I’ve got a bag of frozen, pre-made meatballs that I bought some time back to eat with pasta. Unfortunately, I didn’t go through them as quickly as I thought I would, and then I failed to notice that the bag was not sealed properly in my freezer.

Result: My frozen meatballs are now freeze-dried meatballs. Completely dehydrated.

I attempted to “fix” them by putting them in a bowl of water and microwaving them, hoping they’d absorb the water. It worked, somewhat, but they were still a bit “chewy”.

Any better way to fix these things?

marinara sauce

They’re never gonna be as good as they were before being dried out. Freeze-drying permanently alters the protein structures in the meat, so just replacing the lost water isn’t going to un-do that.

They wouldn’t be dangerous to eat, or anything, assuming you’re thawing them properly. Just … not as tasty.

That’s what I was afraid of. The ones I ate were reasonably tasty (I chopped them into smaller pieces before eating); the texture was the main issue.

Probably the best bet. Simmer them on low heat for 20-30 minutes, or just let them fall apart and call it bolognese.

Moderator Action

Moving thread from General Questions to Cafe Society, our home for meatballs and other food related items.

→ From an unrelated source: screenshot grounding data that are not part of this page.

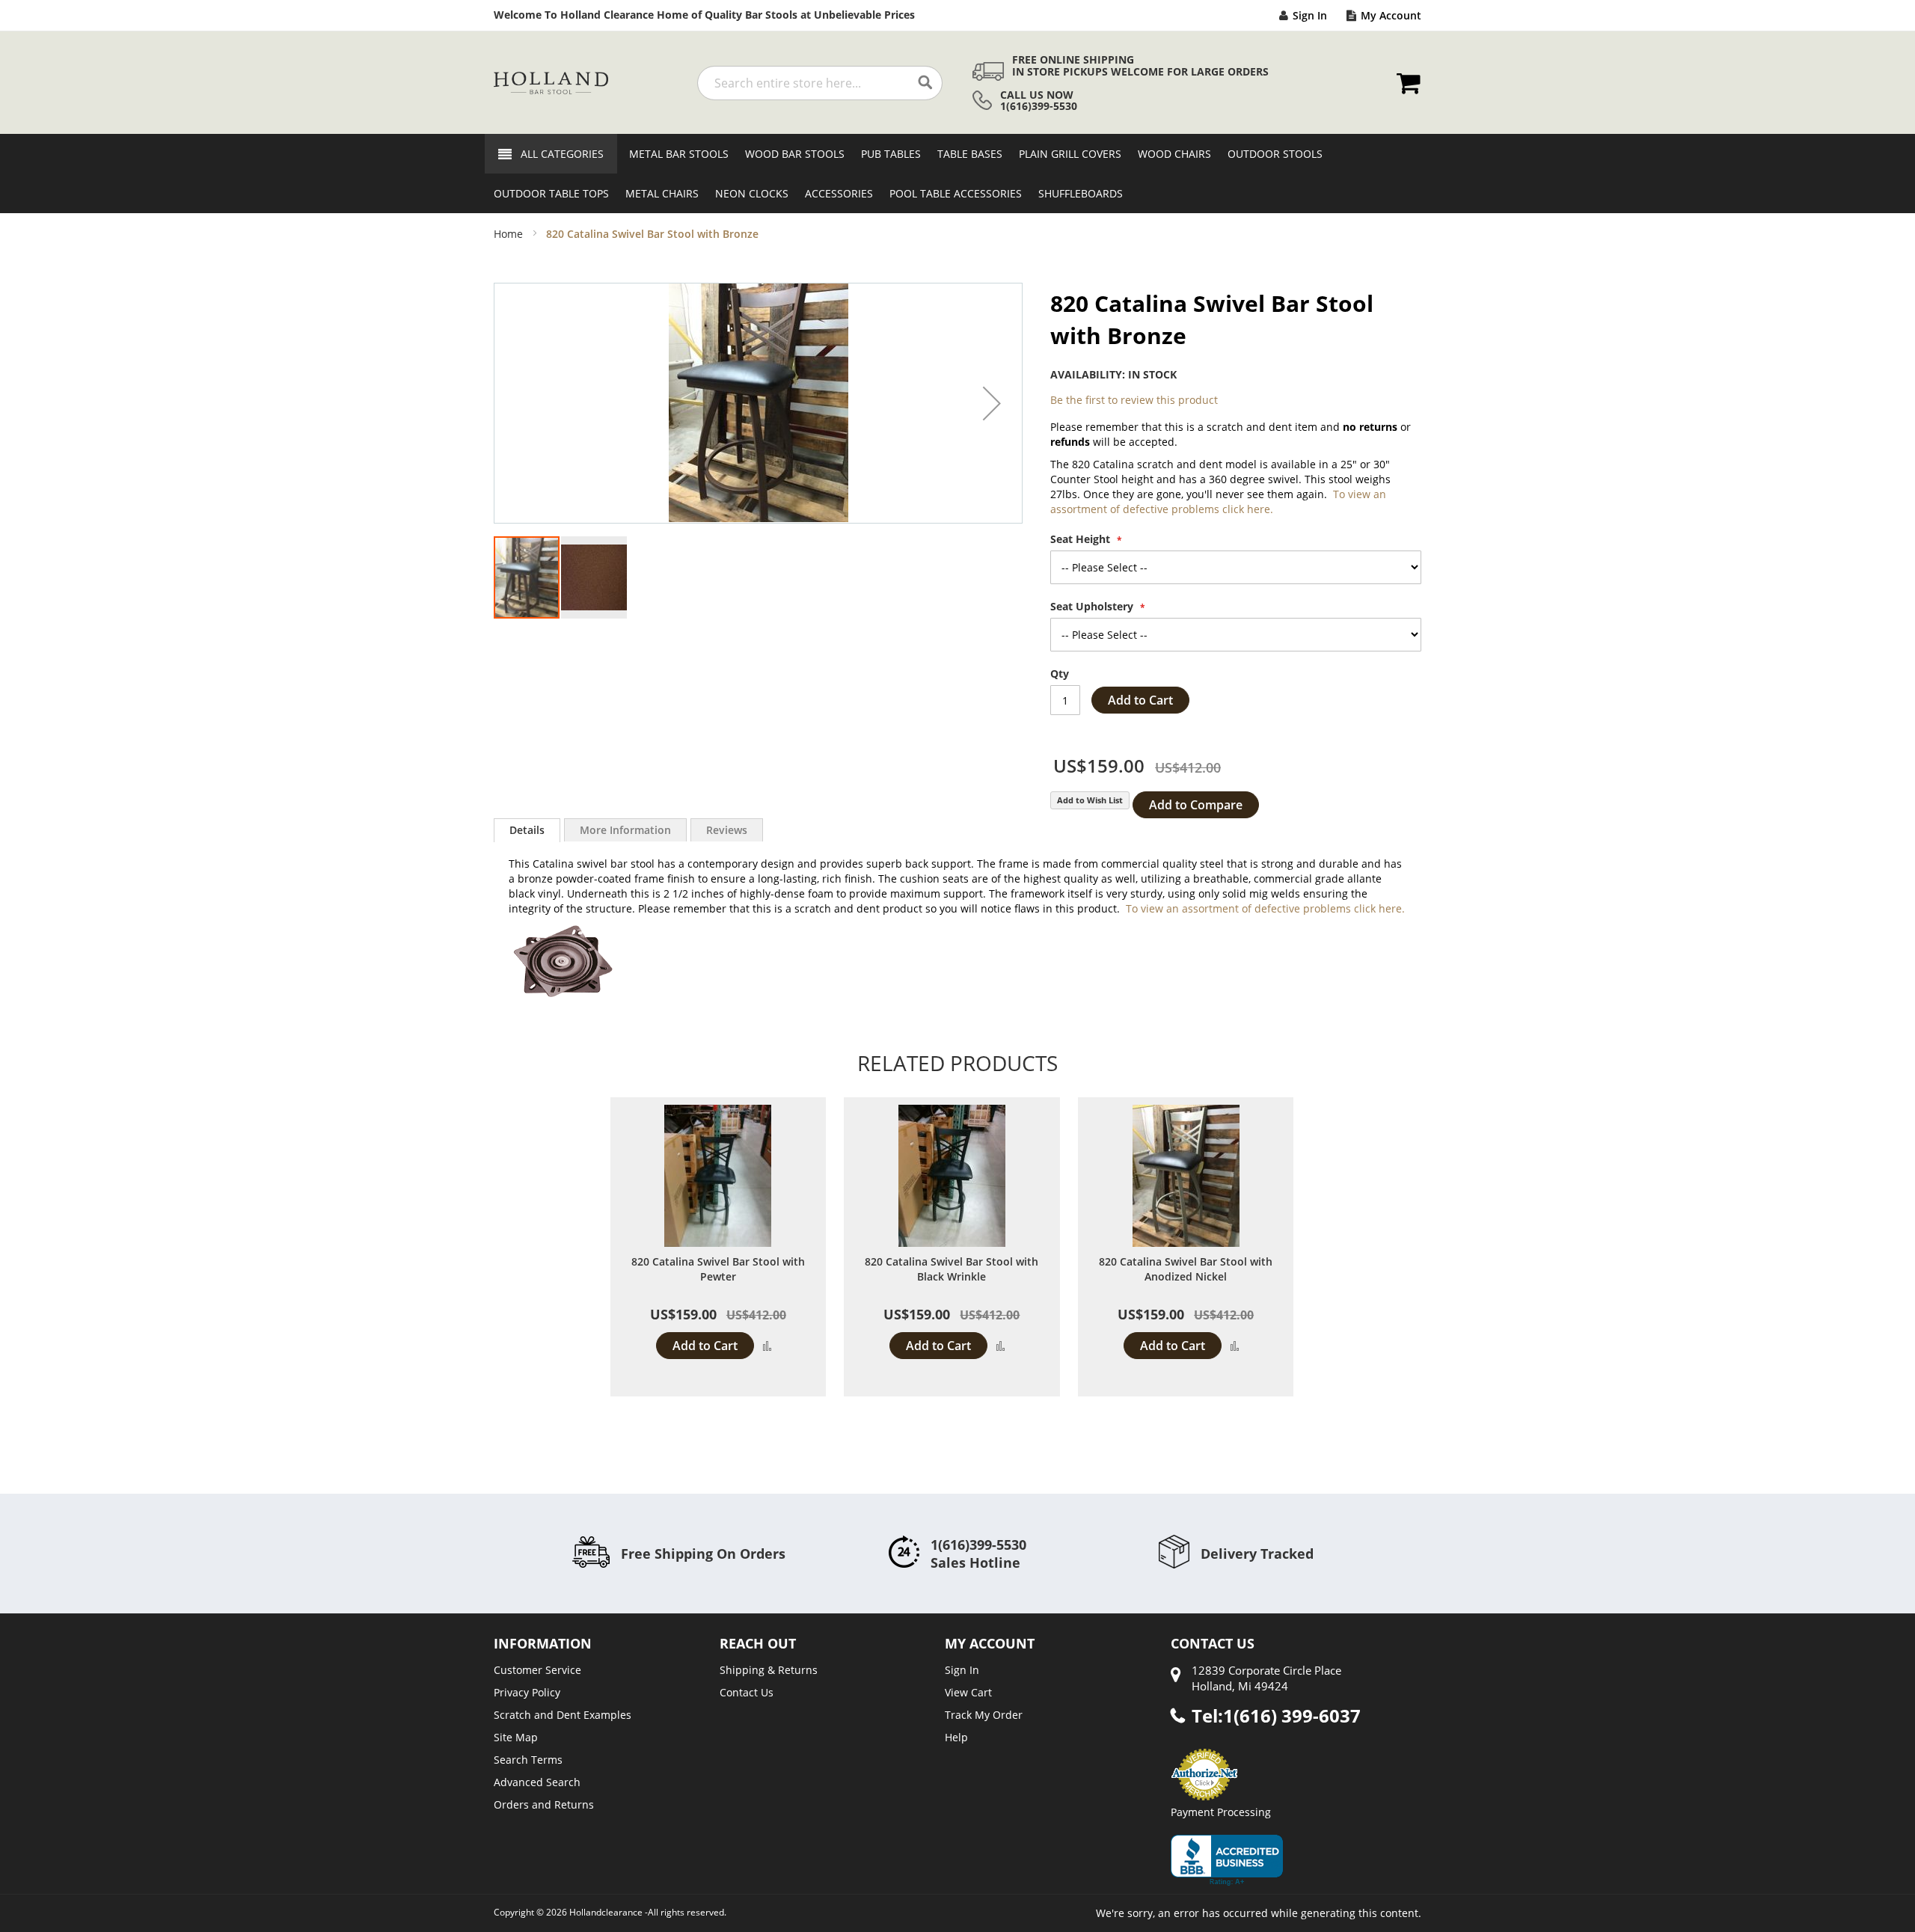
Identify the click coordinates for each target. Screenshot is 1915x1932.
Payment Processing (1221, 1812)
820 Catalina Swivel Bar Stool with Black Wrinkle (951, 1269)
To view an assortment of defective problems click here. (1218, 501)
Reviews (726, 830)
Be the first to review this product (1134, 400)
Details (527, 830)
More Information (625, 830)
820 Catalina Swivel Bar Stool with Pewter (718, 1269)
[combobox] (820, 83)
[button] (992, 403)
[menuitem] (674, 154)
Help (956, 1737)
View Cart (968, 1692)
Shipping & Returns (769, 1670)
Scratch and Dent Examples (562, 1715)
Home (508, 234)
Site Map (516, 1737)
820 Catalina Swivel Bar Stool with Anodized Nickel (1185, 1269)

Hey, who ya callin’ a meatball? I’ll have you know I happen to represent that remark.

ditto

However I use my Swedish meatball sauce.

You could also try simmering them for a while in beef stock, like a batch of your basic herb-ox cubes.

Just chop them up and dump them in a marinara sauce, as suggested. Anything else and the chewiness will be noticeable.

You might also consider making a new batch of meatballs or meat loaf and mixing your (chopped up) old ones in.

However, I usually find that food damaged this much in the freezer doesn’t just have a different texture, but a different flavor. That’s a deal-breaker for me.